Requirements>
Retype every one of the rows below character for character, keeping each line in its original order.

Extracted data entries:
>>>>
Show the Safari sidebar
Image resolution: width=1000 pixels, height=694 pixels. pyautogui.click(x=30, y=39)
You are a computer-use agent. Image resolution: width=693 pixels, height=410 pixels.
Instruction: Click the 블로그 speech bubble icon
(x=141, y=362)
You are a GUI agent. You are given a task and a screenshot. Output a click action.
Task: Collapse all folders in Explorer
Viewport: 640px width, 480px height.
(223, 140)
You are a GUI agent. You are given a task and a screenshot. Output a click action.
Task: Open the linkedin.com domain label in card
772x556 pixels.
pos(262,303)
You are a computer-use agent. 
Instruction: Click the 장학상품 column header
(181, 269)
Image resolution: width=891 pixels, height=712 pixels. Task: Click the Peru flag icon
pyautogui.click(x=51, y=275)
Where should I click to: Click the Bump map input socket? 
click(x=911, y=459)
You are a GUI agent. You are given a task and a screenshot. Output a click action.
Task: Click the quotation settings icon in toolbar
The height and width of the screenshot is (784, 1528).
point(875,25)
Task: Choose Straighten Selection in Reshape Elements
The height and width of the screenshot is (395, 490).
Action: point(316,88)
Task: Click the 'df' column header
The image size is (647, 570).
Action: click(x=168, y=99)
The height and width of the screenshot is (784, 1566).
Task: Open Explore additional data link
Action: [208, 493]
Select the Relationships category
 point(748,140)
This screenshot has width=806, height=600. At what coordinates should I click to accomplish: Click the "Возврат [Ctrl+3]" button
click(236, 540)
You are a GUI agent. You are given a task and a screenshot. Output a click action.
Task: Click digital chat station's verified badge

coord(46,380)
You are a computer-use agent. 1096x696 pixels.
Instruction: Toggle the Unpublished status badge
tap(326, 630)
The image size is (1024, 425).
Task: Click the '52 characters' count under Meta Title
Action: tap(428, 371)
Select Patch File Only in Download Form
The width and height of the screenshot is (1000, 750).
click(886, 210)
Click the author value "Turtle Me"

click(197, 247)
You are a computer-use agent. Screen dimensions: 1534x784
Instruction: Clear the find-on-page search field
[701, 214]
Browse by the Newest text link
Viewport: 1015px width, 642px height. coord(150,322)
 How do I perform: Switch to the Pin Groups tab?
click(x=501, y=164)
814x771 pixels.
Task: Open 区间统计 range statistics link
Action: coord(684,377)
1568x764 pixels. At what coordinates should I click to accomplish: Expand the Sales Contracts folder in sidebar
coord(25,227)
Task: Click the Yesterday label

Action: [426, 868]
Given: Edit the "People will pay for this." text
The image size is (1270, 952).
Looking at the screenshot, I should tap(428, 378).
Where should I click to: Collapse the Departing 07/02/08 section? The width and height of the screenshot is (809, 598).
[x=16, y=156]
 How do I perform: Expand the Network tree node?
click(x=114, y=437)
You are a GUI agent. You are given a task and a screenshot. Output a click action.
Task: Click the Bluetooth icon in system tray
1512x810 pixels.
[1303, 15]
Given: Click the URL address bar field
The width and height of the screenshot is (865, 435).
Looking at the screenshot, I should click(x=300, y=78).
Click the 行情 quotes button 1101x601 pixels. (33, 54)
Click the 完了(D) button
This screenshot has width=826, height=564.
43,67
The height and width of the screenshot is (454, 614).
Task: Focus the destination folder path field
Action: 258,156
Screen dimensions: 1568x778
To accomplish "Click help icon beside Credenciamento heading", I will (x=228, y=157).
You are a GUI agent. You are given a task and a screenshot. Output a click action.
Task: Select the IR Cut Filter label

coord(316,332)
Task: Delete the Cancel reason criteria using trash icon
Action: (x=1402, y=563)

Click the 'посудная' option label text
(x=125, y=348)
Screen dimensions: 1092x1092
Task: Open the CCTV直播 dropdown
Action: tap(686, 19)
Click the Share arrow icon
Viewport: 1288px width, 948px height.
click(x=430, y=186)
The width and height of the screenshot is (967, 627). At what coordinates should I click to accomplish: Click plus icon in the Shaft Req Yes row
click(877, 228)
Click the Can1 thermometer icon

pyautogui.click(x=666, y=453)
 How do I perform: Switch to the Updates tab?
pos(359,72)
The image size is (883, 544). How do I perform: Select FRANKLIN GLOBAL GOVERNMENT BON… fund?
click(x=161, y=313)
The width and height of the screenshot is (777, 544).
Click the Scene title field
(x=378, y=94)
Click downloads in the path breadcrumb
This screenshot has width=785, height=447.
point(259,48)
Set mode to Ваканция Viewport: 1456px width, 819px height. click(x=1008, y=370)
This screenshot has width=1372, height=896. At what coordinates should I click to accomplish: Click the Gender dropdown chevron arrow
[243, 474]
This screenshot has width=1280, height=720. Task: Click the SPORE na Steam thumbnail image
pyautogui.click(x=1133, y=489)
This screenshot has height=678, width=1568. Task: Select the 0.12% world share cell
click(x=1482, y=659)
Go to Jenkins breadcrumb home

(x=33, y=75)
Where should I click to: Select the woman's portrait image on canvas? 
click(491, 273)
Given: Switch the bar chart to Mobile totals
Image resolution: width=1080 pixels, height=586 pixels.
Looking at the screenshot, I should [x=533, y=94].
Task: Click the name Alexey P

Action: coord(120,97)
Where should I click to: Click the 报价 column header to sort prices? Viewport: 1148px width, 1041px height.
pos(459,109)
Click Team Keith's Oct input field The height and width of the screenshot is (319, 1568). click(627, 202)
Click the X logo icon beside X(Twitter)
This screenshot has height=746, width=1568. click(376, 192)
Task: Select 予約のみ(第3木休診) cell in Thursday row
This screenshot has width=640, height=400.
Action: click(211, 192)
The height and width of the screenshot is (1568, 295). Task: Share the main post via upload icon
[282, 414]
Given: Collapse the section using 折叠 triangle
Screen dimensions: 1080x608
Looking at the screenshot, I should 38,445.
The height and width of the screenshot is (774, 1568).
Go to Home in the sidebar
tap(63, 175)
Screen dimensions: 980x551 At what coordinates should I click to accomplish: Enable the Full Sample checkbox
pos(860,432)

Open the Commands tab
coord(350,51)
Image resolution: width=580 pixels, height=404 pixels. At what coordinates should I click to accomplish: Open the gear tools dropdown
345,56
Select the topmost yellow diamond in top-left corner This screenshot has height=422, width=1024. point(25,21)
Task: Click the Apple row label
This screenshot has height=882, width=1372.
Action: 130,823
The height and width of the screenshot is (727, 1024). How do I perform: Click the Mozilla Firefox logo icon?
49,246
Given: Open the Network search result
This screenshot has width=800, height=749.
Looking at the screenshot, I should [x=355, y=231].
<<<<
Written response>
Show the Safari sidebar
Image resolution: width=1000 pixels, height=694 pixels. pyautogui.click(x=30, y=39)
You are a computer-use agent. Image resolution: width=693 pixels, height=410 pixels.
Instruction: Click the 블로그 speech bubble icon
(x=141, y=362)
You are a GUI agent. You are given a task and a screenshot. Output a click action.
Task: Collapse all folders in Explorer
Viewport: 640px width, 480px height.
(223, 140)
You are a GUI agent. You are given a task and a screenshot. Output a click action.
Task: Open the linkedin.com domain label in card
772x556 pixels.
pos(262,303)
You are a computer-use agent. 
Instruction: Click the 장학상품 column header
(181, 269)
Image resolution: width=891 pixels, height=712 pixels. Task: Click the Peru flag icon
pyautogui.click(x=51, y=275)
Where should I click to: Click the Bump map input socket? 
click(x=911, y=459)
You are a GUI agent. You are given a task and a screenshot. Output a click action.
Task: Click the quotation settings icon in toolbar
The height and width of the screenshot is (784, 1528).
point(875,25)
Task: Choose Straighten Selection in Reshape Elements
The height and width of the screenshot is (395, 490).
Action: point(316,88)
Task: Click the 'df' column header
The image size is (647, 570).
Action: click(x=168, y=99)
The height and width of the screenshot is (784, 1566).
Task: Open Explore additional data link
Action: [208, 493]
Select the Relationships category
 point(748,140)
This screenshot has width=806, height=600. At what coordinates should I click to accomplish: Click the "Возврат [Ctrl+3]" button
click(236, 540)
You are a GUI agent. You are given a task and a screenshot. Output a click action.
Task: Click digital chat station's verified badge

coord(46,380)
You are a computer-use agent. 1096x696 pixels.
Instruction: Toggle the Unpublished status badge
tap(326, 630)
The image size is (1024, 425).
Task: Click the '52 characters' count under Meta Title
Action: tap(428, 371)
Select Patch File Only in Download Form
The width and height of the screenshot is (1000, 750).
click(886, 210)
Click the author value "Turtle Me"

click(197, 247)
You are a computer-use agent. Screen dimensions: 1534x784
Instruction: Clear the find-on-page search field
[701, 214]
Browse by the Newest text link
Viewport: 1015px width, 642px height. coord(150,322)
 How do I perform: Switch to the Pin Groups tab?
click(x=501, y=164)
814x771 pixels.
Task: Open 区间统计 range statistics link
Action: coord(684,377)
1568x764 pixels. At what coordinates should I click to accomplish: Expand the Sales Contracts folder in sidebar
coord(25,227)
Task: Click the Yesterday label

Action: [426, 868]
Given: Edit the "People will pay for this." text
The image size is (1270, 952).
Looking at the screenshot, I should tap(428, 378).
Where should I click to: Collapse the Departing 07/02/08 section? The width and height of the screenshot is (809, 598).
[x=16, y=156]
 How do I perform: Expand the Network tree node?
click(x=114, y=437)
You are a GUI agent. You are given a task and a screenshot. Output a click action.
Task: Click the Bluetooth icon in system tray
1512x810 pixels.
[1303, 15]
Given: Click the URL address bar field
The width and height of the screenshot is (865, 435).
Looking at the screenshot, I should click(x=300, y=78).
Click the 行情 quotes button 1101x601 pixels. (33, 54)
Click the 完了(D) button
This screenshot has width=826, height=564.
43,67
The height and width of the screenshot is (454, 614).
Task: Focus the destination folder path field
Action: 258,156
Screen dimensions: 1568x778
To accomplish "Click help icon beside Credenciamento heading", I will (x=228, y=157).
You are a GUI agent. You are given a task and a screenshot. Output a click action.
Task: Select the IR Cut Filter label

coord(316,332)
Task: Delete the Cancel reason criteria using trash icon
Action: (x=1402, y=563)

Click the 'посудная' option label text
(x=125, y=348)
Screen dimensions: 1092x1092
Task: Open the CCTV直播 dropdown
Action: tap(686, 19)
Click the Share arrow icon
Viewport: 1288px width, 948px height.
click(x=430, y=186)
The width and height of the screenshot is (967, 627). At what coordinates should I click to accomplish: Click plus icon in the Shaft Req Yes row
click(877, 228)
Click the Can1 thermometer icon

pyautogui.click(x=666, y=453)
 How do I perform: Switch to the Updates tab?
pos(359,72)
The image size is (883, 544). How do I perform: Select FRANKLIN GLOBAL GOVERNMENT BON… fund?
click(x=161, y=313)
The width and height of the screenshot is (777, 544).
Click the Scene title field
(x=378, y=94)
Click downloads in the path breadcrumb
This screenshot has width=785, height=447.
point(259,48)
Set mode to Ваканция Viewport: 1456px width, 819px height. click(x=1008, y=370)
This screenshot has width=1372, height=896. At what coordinates should I click to accomplish: Click the Gender dropdown chevron arrow
[243, 474]
This screenshot has width=1280, height=720. Task: Click the SPORE na Steam thumbnail image
pyautogui.click(x=1133, y=489)
This screenshot has height=678, width=1568. Task: Select the 0.12% world share cell
click(x=1482, y=659)
Go to Jenkins breadcrumb home

(x=33, y=75)
Where should I click to: Select the woman's portrait image on canvas? 
click(491, 273)
Given: Switch the bar chart to Mobile totals
Image resolution: width=1080 pixels, height=586 pixels.
Looking at the screenshot, I should [x=533, y=94].
Task: Click the name Alexey P

Action: coord(120,97)
Where should I click to: Click the 报价 column header to sort prices? Viewport: 1148px width, 1041px height.
pos(459,109)
Click Team Keith's Oct input field The height and width of the screenshot is (319, 1568). click(627, 202)
Click the X logo icon beside X(Twitter)
This screenshot has height=746, width=1568. click(376, 192)
Task: Select 予約のみ(第3木休診) cell in Thursday row
This screenshot has width=640, height=400.
Action: click(211, 192)
The height and width of the screenshot is (1568, 295). Task: Share the main post via upload icon
[282, 414]
Given: Collapse the section using 折叠 triangle
Screen dimensions: 1080x608
Looking at the screenshot, I should 38,445.
The height and width of the screenshot is (774, 1568).
Go to Home in the sidebar
tap(63, 175)
Screen dimensions: 980x551 At what coordinates should I click to accomplish: Enable the Full Sample checkbox
pos(860,432)

Open the Commands tab
coord(350,51)
Image resolution: width=580 pixels, height=404 pixels. At what coordinates should I click to accomplish: Open the gear tools dropdown
345,56
Select the topmost yellow diamond in top-left corner This screenshot has height=422, width=1024. point(25,21)
Task: Click the Apple row label
This screenshot has height=882, width=1372.
Action: 130,823
The height and width of the screenshot is (727, 1024). How do I perform: Click the Mozilla Firefox logo icon?
49,246
Given: Open the Network search result
This screenshot has width=800, height=749.
Looking at the screenshot, I should [x=355, y=231].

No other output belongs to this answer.